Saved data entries

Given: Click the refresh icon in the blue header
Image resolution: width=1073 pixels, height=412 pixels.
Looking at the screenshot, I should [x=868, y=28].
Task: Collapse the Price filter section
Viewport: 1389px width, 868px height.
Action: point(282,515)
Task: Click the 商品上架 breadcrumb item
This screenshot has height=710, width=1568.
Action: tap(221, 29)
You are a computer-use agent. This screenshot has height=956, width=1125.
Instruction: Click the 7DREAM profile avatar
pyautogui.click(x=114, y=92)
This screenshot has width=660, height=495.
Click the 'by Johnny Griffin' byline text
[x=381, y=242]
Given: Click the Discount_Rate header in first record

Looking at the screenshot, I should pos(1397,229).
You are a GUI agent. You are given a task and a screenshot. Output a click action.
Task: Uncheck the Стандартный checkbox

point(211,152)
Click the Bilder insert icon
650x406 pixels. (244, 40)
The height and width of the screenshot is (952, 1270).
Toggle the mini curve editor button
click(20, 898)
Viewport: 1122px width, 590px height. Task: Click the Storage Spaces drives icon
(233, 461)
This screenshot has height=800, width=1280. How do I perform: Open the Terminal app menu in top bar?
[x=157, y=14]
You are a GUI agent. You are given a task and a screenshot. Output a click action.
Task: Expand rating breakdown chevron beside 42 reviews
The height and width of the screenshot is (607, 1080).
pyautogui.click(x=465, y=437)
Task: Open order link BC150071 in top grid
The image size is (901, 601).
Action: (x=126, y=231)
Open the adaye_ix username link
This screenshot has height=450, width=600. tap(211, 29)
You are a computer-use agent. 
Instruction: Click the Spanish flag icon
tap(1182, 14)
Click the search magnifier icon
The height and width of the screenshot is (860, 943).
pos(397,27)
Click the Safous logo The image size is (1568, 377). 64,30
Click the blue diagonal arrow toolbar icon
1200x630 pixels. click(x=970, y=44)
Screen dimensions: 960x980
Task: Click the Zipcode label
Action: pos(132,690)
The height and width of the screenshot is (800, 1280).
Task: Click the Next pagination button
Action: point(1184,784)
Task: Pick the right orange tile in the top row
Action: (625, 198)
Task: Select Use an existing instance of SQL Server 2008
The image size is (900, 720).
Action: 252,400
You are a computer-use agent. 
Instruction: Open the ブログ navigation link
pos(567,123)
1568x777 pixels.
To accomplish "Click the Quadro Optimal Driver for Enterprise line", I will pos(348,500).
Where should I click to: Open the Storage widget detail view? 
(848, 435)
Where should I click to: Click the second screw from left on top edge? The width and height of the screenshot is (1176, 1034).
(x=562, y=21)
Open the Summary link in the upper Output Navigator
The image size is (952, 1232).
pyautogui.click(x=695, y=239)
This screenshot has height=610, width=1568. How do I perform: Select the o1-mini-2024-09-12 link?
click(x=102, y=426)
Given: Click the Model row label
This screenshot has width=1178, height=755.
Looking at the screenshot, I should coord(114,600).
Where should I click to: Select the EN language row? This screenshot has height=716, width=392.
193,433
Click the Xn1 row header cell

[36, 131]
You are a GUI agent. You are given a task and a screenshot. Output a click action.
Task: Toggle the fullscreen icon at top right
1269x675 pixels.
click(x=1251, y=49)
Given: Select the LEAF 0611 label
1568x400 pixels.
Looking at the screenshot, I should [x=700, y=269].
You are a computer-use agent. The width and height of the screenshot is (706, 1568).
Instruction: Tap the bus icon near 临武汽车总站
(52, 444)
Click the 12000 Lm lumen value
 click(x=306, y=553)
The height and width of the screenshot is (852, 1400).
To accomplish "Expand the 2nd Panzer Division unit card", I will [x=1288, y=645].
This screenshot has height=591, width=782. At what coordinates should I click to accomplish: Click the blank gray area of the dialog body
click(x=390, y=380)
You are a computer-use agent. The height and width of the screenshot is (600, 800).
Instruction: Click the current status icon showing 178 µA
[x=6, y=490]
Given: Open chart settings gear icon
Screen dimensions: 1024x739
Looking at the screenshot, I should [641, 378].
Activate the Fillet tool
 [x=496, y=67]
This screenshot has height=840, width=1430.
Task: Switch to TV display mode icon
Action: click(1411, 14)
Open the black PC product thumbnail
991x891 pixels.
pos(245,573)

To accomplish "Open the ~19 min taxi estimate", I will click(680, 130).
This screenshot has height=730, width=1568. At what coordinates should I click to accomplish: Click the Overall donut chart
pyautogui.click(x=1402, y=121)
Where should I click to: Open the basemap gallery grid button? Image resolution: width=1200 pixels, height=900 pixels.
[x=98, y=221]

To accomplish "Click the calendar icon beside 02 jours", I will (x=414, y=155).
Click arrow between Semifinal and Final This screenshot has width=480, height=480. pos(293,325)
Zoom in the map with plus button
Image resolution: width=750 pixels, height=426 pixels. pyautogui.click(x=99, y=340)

EXERCISE BRIEF
For this exercise, repeat exactly the lines of the data above from the one with "Image resolution: width=1073" down to the one with "You are a computer-use agent. This", both end lines included.

SOLUTION TO THE PROBLEM
Image resolution: width=1073 pixels, height=412 pixels.
Looking at the screenshot, I should [x=868, y=28].
Task: Collapse the Price filter section
Viewport: 1389px width, 868px height.
Action: point(282,515)
Task: Click the 商品上架 breadcrumb item
This screenshot has height=710, width=1568.
Action: tap(221, 29)
You are a computer-use agent. This screenshot has height=956, width=1125.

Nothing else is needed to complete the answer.